-- EXERCISE PASSAGE follows --

Keeping up with the psychology of the pandemic
With the UK living in lockdown the British Psychological Society and The Psychologist are continuing to produce a wealth of Covid-related resources, stories and psychological perspectives online. We continue to add to our online collection of coronavirus perspectives at tinyurl.com/PsychmagCorona – articles stretching back to March consider the public response to the virus, the science of the government’s approach, the virus itself, lockdown living and much more.
Recently we heard from clinical psychologist Dr Sobia Khan, based on the Royal Stoke University Hospital’s critical care unit, who has been supporting Covid patients to recover mentally as well as physically. In a fascinating article psychologists and other professionals from the London Youth Justice CAMHS forum shared what they had heard from the youth justice population about the impact of Covid-19. Dr Seonaid Anderson, Chartered Psychologist and freelance neurodiversity consultant, also had an interesting chat with Becky Simpson about being a therapist with Tourette’s syndrome during Covid-19. Robert Bor describes the role of a psychologist in critical care settings. Kathryn Lloyd-Williams, with input from colleagues in healthcare settings, pushes back against the 'hero' narrative. And Jose Catalan and Damien Ridge look to HIV for pathways out of the Covid-19 pandemic.

-- EXERCISE PASSAGE concluded --

- **THE PROBLEM**
In the passage on the psychology of the pandemic, where is clinical psychologist Dr Sobia Khan based? The listing after this passage on the psychology of the pandemic is separate material.

-- DATA PROVIDED follows --

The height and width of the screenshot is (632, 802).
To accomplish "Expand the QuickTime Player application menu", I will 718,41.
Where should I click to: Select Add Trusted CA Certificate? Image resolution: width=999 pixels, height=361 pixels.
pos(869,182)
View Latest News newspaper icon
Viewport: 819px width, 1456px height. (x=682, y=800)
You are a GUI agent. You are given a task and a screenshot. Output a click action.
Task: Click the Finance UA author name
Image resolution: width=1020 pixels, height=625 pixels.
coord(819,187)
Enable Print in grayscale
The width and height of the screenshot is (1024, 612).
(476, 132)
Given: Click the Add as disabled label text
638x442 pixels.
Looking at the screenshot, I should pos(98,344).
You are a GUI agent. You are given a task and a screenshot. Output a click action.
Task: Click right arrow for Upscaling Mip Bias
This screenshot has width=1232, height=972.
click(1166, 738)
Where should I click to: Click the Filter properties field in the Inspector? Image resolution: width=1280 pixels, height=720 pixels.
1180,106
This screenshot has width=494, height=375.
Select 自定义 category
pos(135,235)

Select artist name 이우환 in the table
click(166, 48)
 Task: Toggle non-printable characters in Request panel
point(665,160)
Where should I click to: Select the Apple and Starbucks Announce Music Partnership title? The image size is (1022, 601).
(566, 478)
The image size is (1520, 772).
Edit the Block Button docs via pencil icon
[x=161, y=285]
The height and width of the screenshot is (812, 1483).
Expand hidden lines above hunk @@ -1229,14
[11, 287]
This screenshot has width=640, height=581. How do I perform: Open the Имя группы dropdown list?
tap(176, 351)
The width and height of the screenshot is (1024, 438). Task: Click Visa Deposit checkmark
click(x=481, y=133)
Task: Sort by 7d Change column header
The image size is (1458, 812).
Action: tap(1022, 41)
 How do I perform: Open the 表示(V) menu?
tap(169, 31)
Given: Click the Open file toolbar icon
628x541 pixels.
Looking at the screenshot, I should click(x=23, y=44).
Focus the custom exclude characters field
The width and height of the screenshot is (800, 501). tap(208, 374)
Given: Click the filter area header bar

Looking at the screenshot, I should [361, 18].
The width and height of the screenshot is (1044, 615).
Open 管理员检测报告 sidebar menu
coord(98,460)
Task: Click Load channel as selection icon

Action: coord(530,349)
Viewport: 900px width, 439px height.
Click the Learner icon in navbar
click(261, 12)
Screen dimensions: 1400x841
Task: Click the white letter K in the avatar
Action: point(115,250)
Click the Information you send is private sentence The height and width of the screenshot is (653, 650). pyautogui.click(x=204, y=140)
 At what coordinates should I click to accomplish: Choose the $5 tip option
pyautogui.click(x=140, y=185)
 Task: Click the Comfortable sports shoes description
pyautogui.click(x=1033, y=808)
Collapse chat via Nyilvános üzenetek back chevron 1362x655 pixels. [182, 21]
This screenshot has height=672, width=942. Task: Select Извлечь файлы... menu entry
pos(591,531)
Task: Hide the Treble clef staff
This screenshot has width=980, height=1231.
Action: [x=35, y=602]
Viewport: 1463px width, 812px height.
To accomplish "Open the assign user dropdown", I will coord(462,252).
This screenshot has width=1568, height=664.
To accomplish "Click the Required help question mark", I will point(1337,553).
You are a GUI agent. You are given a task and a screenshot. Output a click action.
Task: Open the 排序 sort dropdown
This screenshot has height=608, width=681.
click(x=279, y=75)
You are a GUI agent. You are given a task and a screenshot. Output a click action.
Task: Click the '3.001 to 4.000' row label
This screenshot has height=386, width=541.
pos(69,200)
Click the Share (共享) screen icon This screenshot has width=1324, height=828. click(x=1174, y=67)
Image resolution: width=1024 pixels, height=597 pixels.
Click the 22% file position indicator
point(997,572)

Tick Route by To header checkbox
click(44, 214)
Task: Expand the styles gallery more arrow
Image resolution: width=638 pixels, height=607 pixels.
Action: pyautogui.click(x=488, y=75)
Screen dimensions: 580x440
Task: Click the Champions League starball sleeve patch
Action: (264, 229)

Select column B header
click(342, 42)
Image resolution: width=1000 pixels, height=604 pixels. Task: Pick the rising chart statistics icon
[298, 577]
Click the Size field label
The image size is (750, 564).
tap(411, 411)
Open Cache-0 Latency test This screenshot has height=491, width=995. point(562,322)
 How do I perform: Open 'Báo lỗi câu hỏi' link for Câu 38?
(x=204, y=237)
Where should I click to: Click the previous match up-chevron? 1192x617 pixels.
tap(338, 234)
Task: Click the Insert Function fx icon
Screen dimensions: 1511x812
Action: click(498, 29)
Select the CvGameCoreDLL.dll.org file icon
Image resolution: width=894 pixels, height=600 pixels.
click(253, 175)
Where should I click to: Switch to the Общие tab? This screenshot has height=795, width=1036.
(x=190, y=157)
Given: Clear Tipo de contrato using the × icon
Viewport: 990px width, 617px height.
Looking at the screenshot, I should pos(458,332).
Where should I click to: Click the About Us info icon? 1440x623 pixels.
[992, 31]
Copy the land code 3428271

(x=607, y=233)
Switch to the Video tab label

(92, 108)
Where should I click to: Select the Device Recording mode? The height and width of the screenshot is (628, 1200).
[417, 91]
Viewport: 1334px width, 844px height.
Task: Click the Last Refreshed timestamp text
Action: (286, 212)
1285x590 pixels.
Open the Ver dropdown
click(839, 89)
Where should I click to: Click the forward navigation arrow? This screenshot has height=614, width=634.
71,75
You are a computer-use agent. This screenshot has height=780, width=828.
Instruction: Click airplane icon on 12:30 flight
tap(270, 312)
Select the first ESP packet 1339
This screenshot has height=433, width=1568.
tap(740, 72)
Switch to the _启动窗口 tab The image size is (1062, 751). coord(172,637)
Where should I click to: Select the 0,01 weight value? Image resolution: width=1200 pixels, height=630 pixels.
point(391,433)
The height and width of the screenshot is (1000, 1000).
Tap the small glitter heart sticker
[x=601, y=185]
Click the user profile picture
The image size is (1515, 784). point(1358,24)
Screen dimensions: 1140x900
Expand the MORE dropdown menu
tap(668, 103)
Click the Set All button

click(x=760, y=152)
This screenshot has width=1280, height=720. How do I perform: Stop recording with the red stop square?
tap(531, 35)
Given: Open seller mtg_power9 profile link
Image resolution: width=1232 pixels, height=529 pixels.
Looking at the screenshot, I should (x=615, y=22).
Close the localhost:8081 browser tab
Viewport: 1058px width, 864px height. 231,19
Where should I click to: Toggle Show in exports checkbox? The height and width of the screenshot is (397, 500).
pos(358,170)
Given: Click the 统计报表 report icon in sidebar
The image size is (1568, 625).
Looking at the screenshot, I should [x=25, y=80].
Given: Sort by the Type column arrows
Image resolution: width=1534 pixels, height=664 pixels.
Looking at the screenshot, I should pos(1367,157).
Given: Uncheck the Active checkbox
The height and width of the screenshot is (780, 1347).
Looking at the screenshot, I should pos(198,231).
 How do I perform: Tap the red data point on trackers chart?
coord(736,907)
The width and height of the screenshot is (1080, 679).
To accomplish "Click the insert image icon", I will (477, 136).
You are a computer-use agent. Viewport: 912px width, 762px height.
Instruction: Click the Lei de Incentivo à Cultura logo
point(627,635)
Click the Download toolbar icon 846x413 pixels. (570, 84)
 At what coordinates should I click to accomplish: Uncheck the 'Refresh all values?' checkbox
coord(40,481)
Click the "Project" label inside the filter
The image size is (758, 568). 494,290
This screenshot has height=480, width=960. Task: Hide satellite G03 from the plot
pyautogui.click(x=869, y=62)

-- DATA PROVIDED concluded --

- **TASK ANSWER**
She is based on the Royal Stoke University Hospital's critical care unit.